I'm helping an older gentleman get set up with basic security programs, (he's using Windows XPsp2/IE6) but I've noticed some racy pic sites in his favorites list and suspect this may be causing him problems. As I'm sure telling him not to go to these type of sites will not be effective, I thought I'd ask if anyone knows of any 'reputable' places that may be safer for him. Thanks


----------



## Yankee Rose (Jul 14, 1999)

Uhh .... if they "exist", I doubt if you'll find anyone here willing to recommend them.


----------



## Cookiegal (Aug 27, 2003)

Hi and welcome to TSG,

We will certainly not be making any recommendations regarding sex sites.

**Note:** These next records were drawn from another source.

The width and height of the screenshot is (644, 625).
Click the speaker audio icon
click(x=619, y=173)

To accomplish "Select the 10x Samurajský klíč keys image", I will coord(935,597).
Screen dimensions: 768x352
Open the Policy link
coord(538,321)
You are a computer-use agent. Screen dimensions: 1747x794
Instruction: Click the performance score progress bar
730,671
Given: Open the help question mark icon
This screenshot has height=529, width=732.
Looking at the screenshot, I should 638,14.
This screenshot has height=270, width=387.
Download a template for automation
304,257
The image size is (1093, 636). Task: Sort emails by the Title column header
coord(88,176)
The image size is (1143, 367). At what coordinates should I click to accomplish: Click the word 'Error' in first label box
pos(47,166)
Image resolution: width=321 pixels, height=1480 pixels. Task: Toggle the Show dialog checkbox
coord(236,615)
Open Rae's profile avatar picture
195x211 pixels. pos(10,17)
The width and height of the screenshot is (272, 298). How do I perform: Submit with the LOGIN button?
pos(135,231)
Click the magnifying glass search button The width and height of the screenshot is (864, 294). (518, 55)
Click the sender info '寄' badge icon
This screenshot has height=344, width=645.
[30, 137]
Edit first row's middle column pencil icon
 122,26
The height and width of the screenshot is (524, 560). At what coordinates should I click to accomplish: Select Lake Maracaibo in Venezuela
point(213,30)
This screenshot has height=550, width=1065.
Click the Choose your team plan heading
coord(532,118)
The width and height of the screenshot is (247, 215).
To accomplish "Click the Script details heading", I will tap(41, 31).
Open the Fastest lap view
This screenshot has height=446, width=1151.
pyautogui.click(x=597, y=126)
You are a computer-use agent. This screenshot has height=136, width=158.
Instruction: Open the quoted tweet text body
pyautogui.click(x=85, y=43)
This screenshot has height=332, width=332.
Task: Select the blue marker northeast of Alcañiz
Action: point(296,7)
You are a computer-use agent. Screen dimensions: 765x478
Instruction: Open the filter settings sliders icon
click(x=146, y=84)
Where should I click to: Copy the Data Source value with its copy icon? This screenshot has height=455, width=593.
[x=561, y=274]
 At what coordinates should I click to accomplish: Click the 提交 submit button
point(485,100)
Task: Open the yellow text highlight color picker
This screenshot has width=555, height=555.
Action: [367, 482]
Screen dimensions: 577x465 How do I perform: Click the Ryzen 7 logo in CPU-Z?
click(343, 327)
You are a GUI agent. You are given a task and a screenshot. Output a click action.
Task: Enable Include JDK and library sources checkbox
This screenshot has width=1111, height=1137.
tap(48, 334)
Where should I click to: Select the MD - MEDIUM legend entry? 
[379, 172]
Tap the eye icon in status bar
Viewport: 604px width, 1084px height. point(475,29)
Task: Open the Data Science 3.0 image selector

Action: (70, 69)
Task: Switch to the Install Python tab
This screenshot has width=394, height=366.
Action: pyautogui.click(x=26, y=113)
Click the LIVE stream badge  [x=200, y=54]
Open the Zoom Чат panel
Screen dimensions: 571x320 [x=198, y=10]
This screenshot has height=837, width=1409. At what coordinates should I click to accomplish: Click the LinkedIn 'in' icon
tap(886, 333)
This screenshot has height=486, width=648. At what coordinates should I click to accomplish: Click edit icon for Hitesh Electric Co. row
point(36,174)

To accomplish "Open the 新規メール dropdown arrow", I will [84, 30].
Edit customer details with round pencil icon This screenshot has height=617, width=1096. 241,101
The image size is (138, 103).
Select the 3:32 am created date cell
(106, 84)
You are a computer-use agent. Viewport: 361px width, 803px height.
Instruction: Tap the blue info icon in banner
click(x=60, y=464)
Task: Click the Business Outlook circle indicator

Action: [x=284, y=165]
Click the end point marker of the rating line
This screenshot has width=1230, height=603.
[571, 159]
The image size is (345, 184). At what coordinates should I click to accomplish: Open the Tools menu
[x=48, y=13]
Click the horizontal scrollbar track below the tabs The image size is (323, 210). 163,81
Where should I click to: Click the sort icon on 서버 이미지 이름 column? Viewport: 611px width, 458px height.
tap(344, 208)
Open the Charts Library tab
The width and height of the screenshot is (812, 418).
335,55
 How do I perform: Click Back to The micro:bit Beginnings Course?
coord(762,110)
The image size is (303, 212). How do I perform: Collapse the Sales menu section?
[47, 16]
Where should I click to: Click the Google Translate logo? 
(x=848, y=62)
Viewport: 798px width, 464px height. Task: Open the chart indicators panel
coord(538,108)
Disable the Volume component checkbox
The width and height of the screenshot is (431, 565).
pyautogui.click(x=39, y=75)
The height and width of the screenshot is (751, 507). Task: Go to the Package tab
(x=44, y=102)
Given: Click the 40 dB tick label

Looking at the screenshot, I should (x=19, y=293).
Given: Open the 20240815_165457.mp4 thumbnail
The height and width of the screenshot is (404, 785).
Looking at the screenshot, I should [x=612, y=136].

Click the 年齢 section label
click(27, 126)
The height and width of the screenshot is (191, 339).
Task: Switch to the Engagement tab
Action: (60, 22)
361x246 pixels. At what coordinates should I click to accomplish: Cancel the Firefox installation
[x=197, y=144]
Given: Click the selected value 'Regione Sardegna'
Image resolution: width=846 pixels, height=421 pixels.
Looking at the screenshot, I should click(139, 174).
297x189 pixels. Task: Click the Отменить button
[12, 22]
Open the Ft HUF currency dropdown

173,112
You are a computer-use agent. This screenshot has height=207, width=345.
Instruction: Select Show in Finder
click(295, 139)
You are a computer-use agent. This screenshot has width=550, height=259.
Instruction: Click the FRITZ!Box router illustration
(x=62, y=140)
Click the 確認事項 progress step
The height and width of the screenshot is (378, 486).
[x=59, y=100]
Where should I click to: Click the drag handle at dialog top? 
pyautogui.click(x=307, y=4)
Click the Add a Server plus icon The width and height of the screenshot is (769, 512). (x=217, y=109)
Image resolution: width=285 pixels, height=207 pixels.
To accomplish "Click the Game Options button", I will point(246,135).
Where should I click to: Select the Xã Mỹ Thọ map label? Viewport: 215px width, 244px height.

However, are you sure he actually visits those sites? Malware often adds these types of sites to the favourites without ever visiting any such sites.


----------



## Stoner (Oct 26, 2002)

Well, the title of this thread sure got my attention


----------



## Cookiegal (Aug 27, 2003)

Stoner said:


> Well, the title of this thread sure got my attention


Sorry you got torn away from CD for nothing. You can go back now.


----------



## Wolfeymole (Jun 18, 2005)

BlackhorseCherry said:


> Hello Everyone
> 
> I'm helping an older gentleman get set up with basic security programs, (he's using Windows XPsp2/IE6) but I've noticed some racy pic sites in his favorites list and suspect this may be causing him problems. As I'm sure telling him not to go to these type of sites will not be effective, I thought I'd ask if anyone knows of any 'reputable' places that may be safer for him. Thanks


I would strongly recommend obtaining the latest version of Firefox for a start.
Certain sites contain no pop-ups, spyware as it is against their interest.
Secondly private message me with those sites. I will check them out and tell you if they are any good or not.
Any individual is entitled to view what they wish within reason.


----------



## Stoner (Oct 26, 2002)

Cookiegal said:


> Sorry you got torn away from CD for nothing. You can go back now.


----------



## TechGuy (Feb 12, 1999)

Heh. I think we'll go ahead and close this just to be safe. While I agree with safe surfing -- and some good suggestions were made here -- I don't want someone to start posting information or URLs that might be inappropriate.


----------